┌─ Texto selecionado

PET - O que você prefere ler atualmente? Quais são seus livros prediletos e quais os que a marcaram mais? 

Elma - Um que li não faz muito tempo e que me marcou muito, foi Criança 44.Outro que me impressionou foi A Menina que roubava livros. Quando um livro me toca eu guardo com carinho. Caçador de Pipas, O silêncio das montanhas, Cidade do sol também foram leituras recentes que me impressionaram. Estou relendo E o Vento Levou,  livro que li quando tinha uns vinte anos. Ele é bem interessante, é uma referência da literatura americana. Muito bom.
Entre os meus prediletos estão os livros de Clarice Lispector, mas também, por exemplo, Os Tambores de São Luís, de Josué Montello, livro marcante. 

PET - Gostaríamos que falasse um pouco do seu novo livro.

Elma - Eu passei muito tempo sem lançar, porque os meus filhos eram pequenos, vinham falar comigo e isso interrompia o processo de criação. Eram três e eu estava divorciada. Eles estavam sentindo a falta paterna e precisavam de mim. Foi a opção que fiz. Hoje, eles estão formados, casados, bem estruturados em cada profissão. Isso faz uns 20 anos. Tinha, naquele tempo, um projeto grande que se transformou em A canção do vento. Originalmente o  nome era “A canção do exílio”. Eu já tinha escrito alguns capítulos, estava começando a estruturar a espinha dorsal do romance, mas achei que não podia fazer duas coisas ao mesmo tempo. A prioridade sempre foram meus filhos. Fiz muita poesia, durante esse tempo, mas não lancei nada, porque poesia a gente constrói facilmente quando está triste, ou muito emocionada ou mesmo muito feliz, contudo nunca pensei em publicar, pois sempre fui muito voltada para o romance. Eu não passo bem sem escrever. Precisava escrever de qualquer modo e com a poesia se eles chegavam falando “Mamãe...” eu parava e a poesia estava pronta, se tinha mais alguma coisa não sei, não importava.  Então algumas ficaram sumariamente curtas, por exemplo:

bebo amarga e amargamente a solidão
esculpida por minhas próprias mãos
nefastas 
certamente 
quando isolada e temerariamente 
destrui as cores do meu nascimento 
e em lápis nanquim me fiz

A poesia ia ter uma continuidade, mas não teve porque alguém disse “Mamãe...”. Minha história é essa, esse período foi de poesia. Quando achei que já era tempo, comecei a avançar na madrugada. Resgatei o livro, peguei os personagens de “A canção do Exílio” e voltei no tempo, eles aqui no Brasil filhos de alguém que tinha vindo do Líbano.

└─

■ **Tarefas a realizar**:
• 1. De acordo com a entrevista, por que alguns poemas que Elma escreveu quando os filhos eram pequenos ficaram tão curtos? Responda em até três frases.
• 2. Dê sequência à entrevista, prosseguindo a fala de Elma logo após a última frase.

┌─ Extrato de dados

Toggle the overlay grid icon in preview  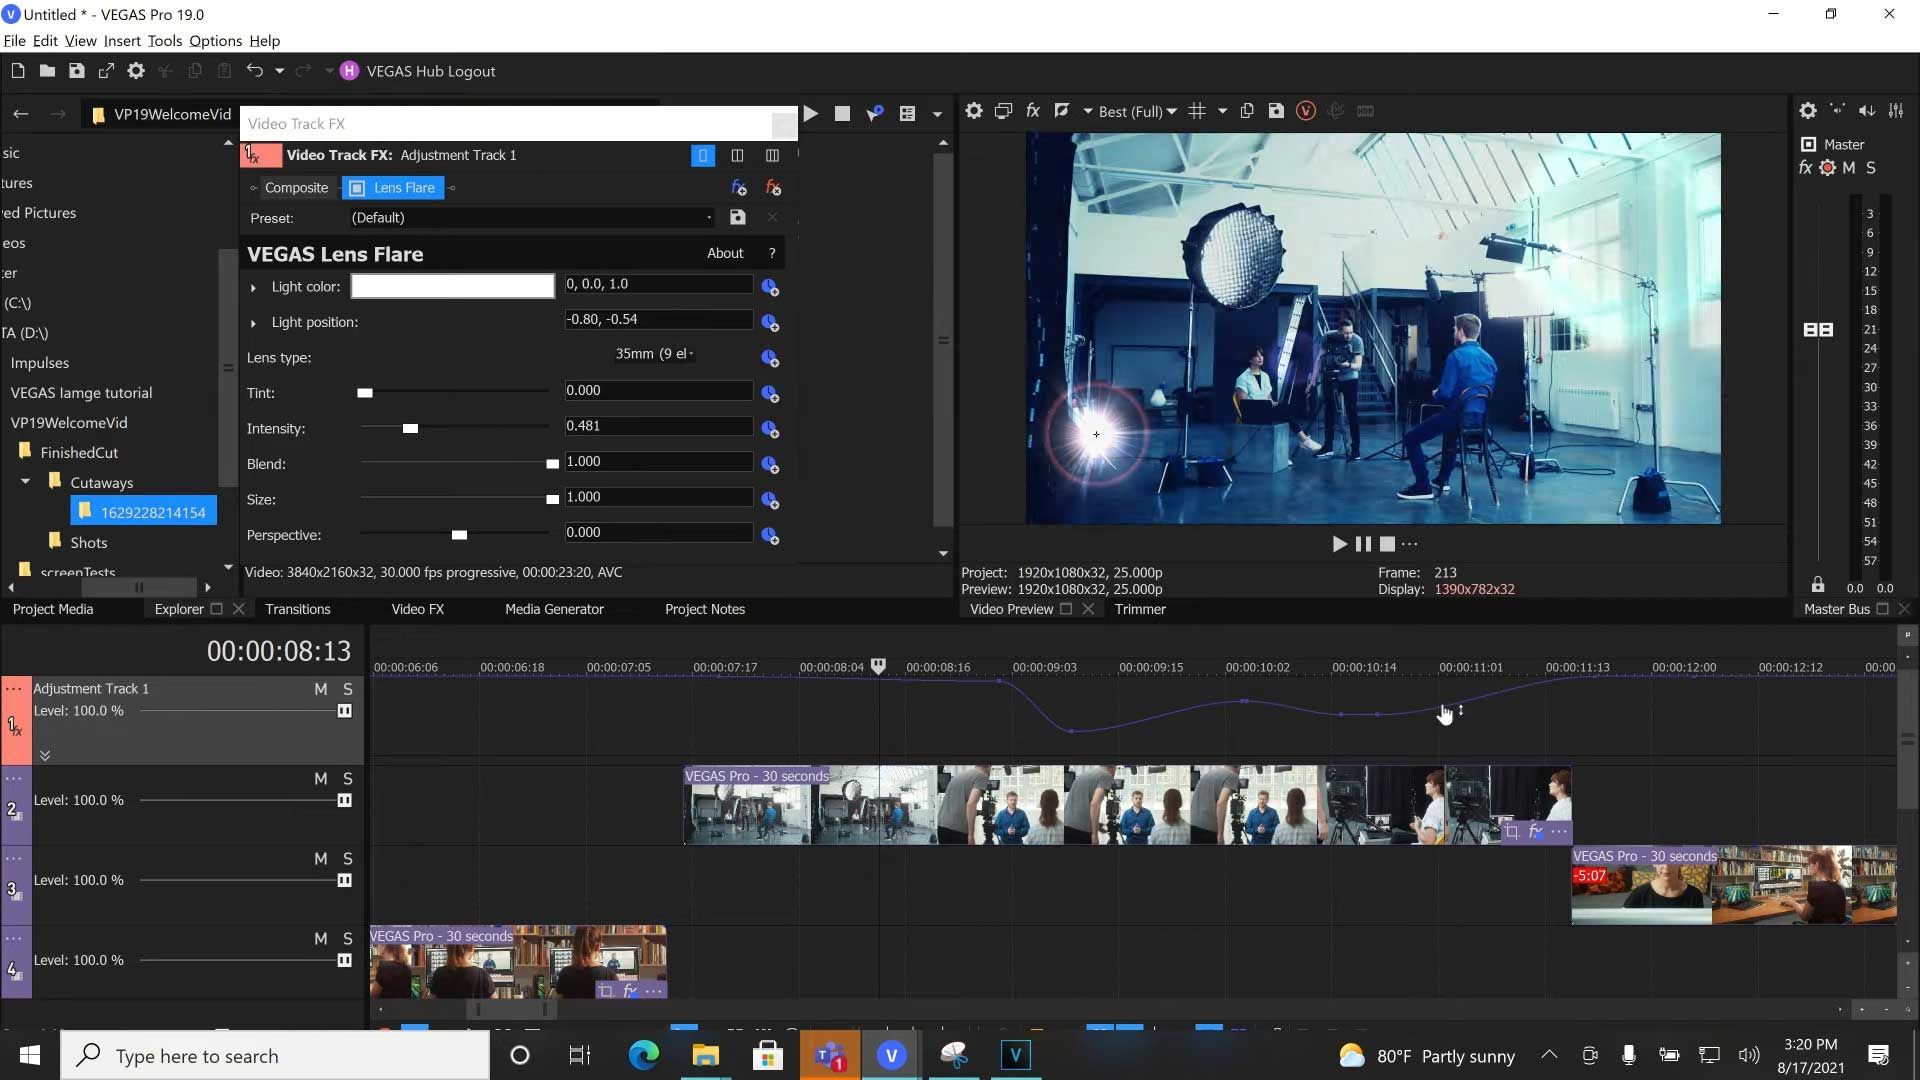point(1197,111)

└─

■ **Resultados dos exercícios**:
• 1. Elma escrevia poesia enquanto os filhos eram pequenos, e quando eles chegavam falando "Mamãe..." ela parava. Naquele ponto o poema estava pronto, e se havia algo mais a dizer, não importava. Por isso algumas poesias ficaram sumariamente curtas.

• 2.
Foi muita pesquisa. Pesquisei o árabe e o libanês, não podia falhar em nada. Tem uma parte de árabe, dos costumes libaneses que se mesclaram aqui. No Brasil, eles eram chamados de “povo da caixa”, porque eram mascates. Empurravam carrinhos, vendendo artigos, e eram chamados de turcos, mas odiavam serem chamados assim, porque eram inimigos dos turcos. 

PET - Fale um pouco sobre os seus livros.

Elma – Quando lancei o meu primeiro livro, Carlos Lima, o editor da Clima, foi entrevistado, falou muito bem de mim e da escrita do meu primeiro livro, Algemas de Sol e Chuva, e isso repercutiu. Fui chamada para muitos lugares, dei muitas entrevistas, e o livro foi adotado para o terceiro ano do ensino médio em vários colégios, entre eles, Salesiano, Marista, Colégio das Neves. Esgotou a primeira edição e ele fez outra, novamente esgotou, foi feita a terceira, assim até a quarta. 
Carlos Lima era uma referência como editor e jornalista. Quando ele recomendava um livro, a voz dele era ouvida. Ele gostava do que eu escrevia e me estimulava a escrever. Como eu estava meio sem tempo, comecei Correio para o céu, achando que estava escrevendo para um público infantil, para meninos de até 12 anos, fiquei surpresa quando recebi telefonemas de pessoas adultas querendo me entrevistar, mães de alunos, dizendo que eu estava muito inspirada quando tinha escrito esse livro, que a prosa era poética e muito bonita. Nesse livro que ainda vai ser publicado, A Canção do Vento, há frases e frases em que você ouve e escuta a musicalidade, a maneira como eu busquei as palavras e arrumei tem poesia. Tem inclusive um personagem que é poeta. Então eu faço poesia lá. Ele é poeta desde os 15 anos, publica no jornal local: é o Jamil. Ele consegue emprego no jornal, na tipografia, na coluna e escreve por debaixo do pano para o jornal, então tudo que é produzido na coluna sou eu que faço.

PET - Para os leitores que não conhecem suas outras obras, você poderia falar um pouco?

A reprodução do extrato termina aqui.